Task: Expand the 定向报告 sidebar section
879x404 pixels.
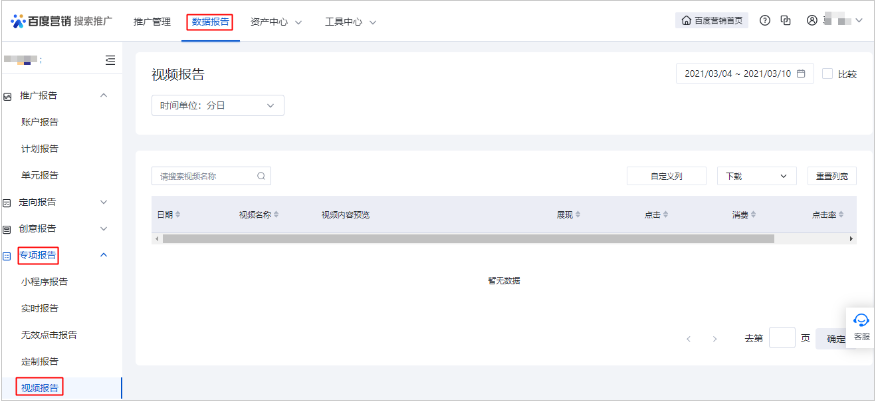Action: (x=103, y=202)
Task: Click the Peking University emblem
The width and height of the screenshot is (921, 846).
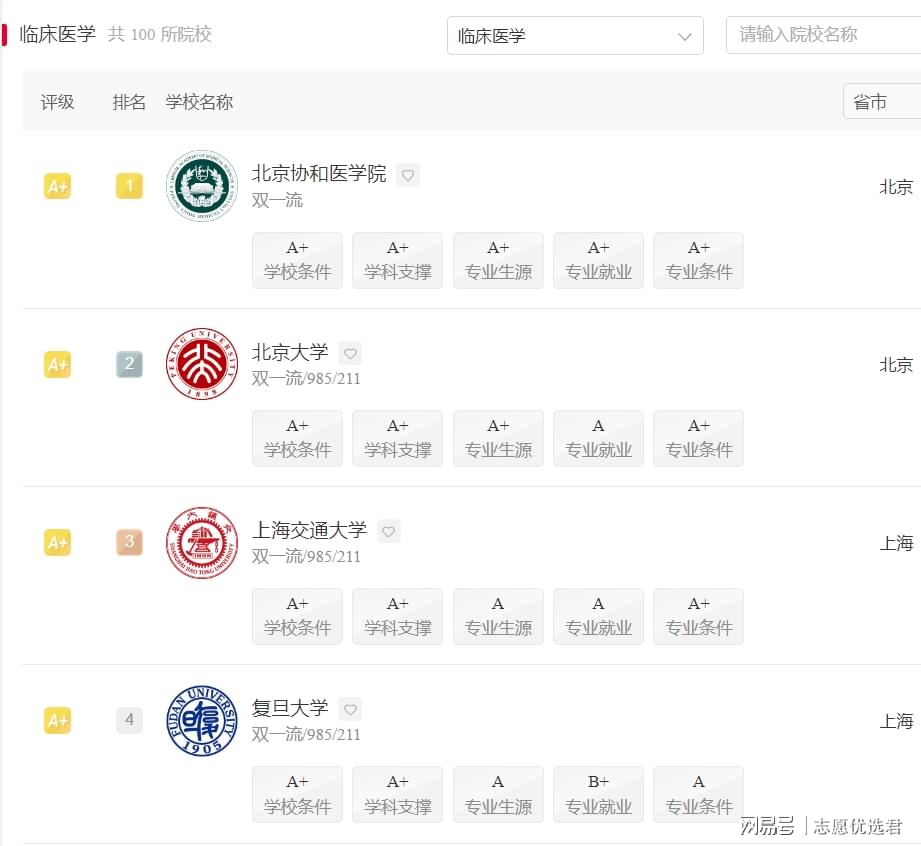Action: (x=202, y=364)
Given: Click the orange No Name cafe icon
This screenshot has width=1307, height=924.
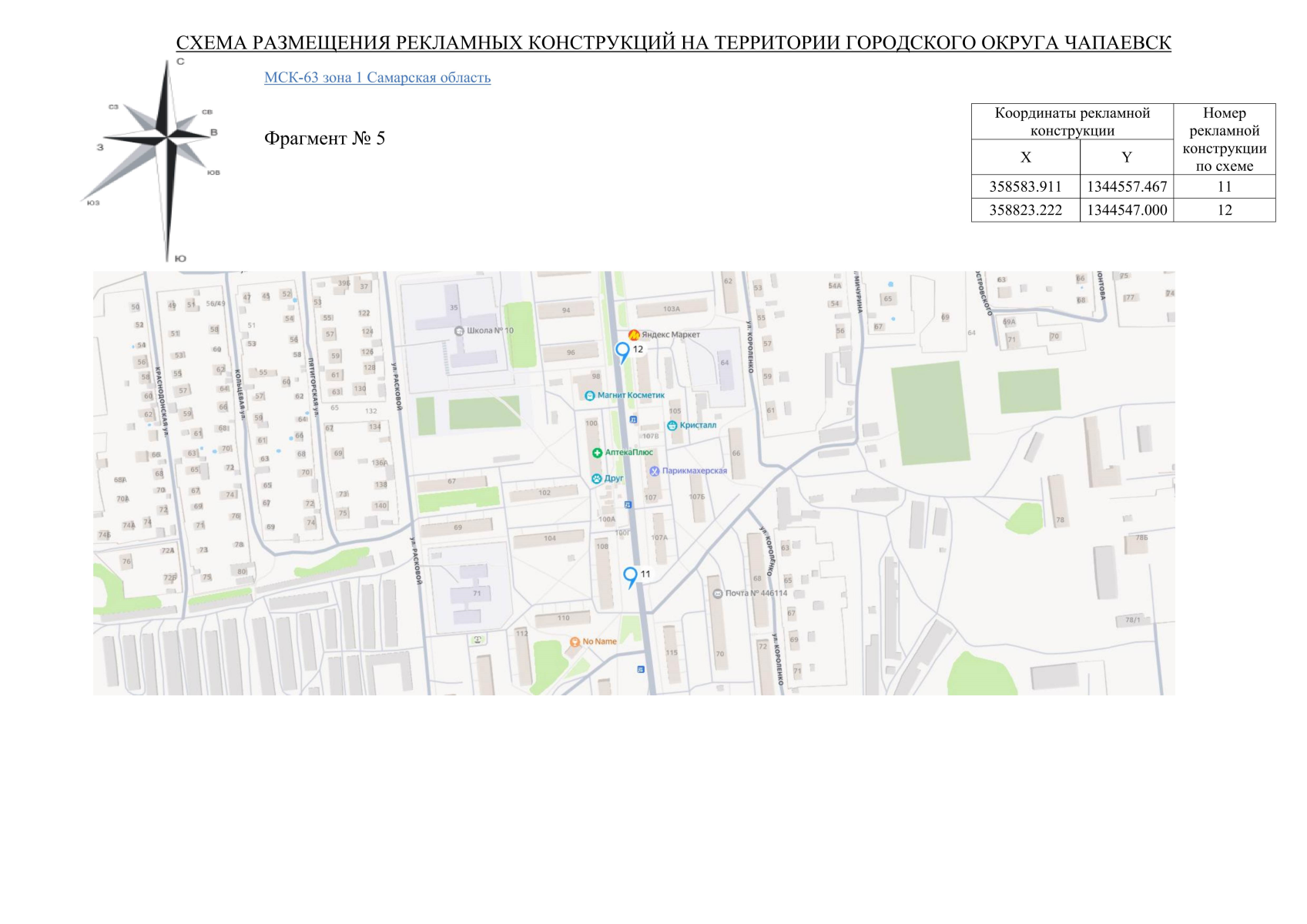Looking at the screenshot, I should [x=575, y=642].
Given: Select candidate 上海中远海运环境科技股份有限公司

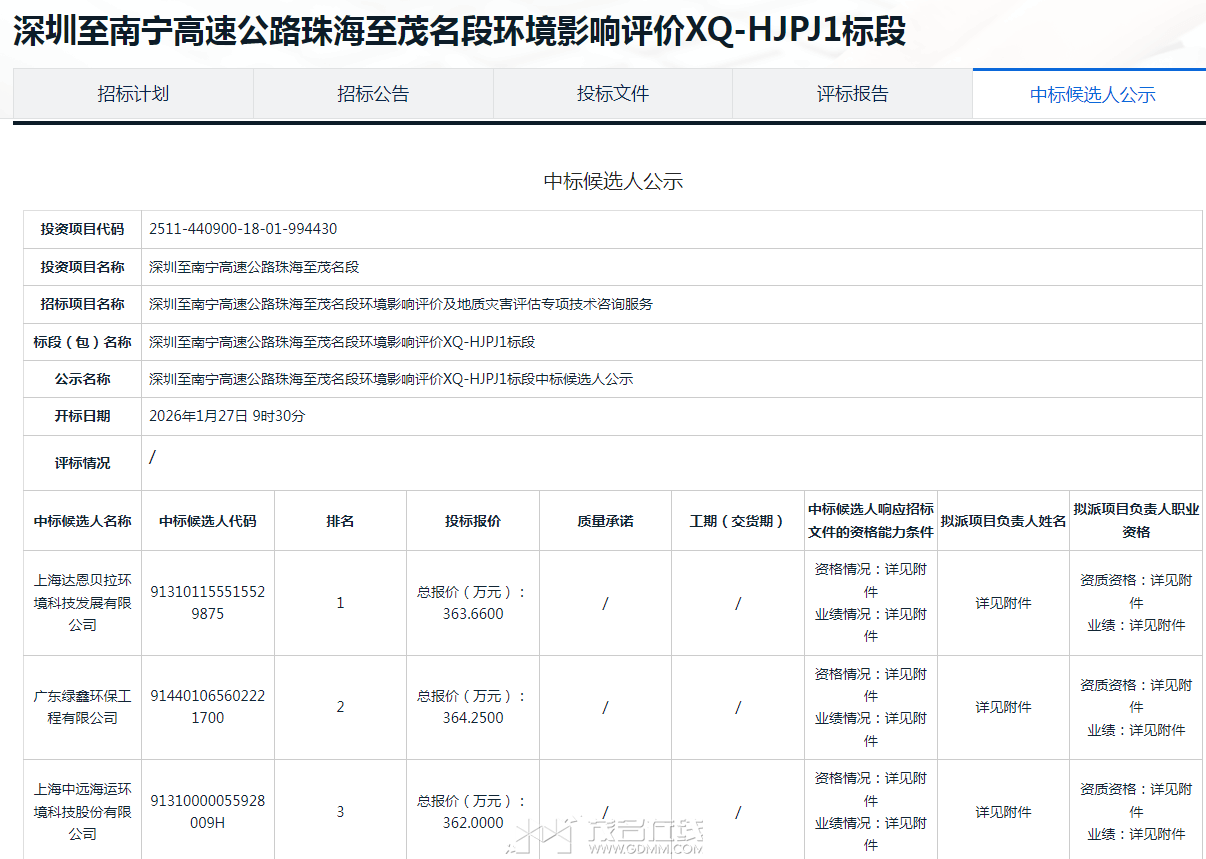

Description of the task:
Report every line containing the word "Given" from the listing above.

Reply:
Given: Click the orange No Name cafe icon
Given: Select candidate 上海中远海运环境科技股份有限公司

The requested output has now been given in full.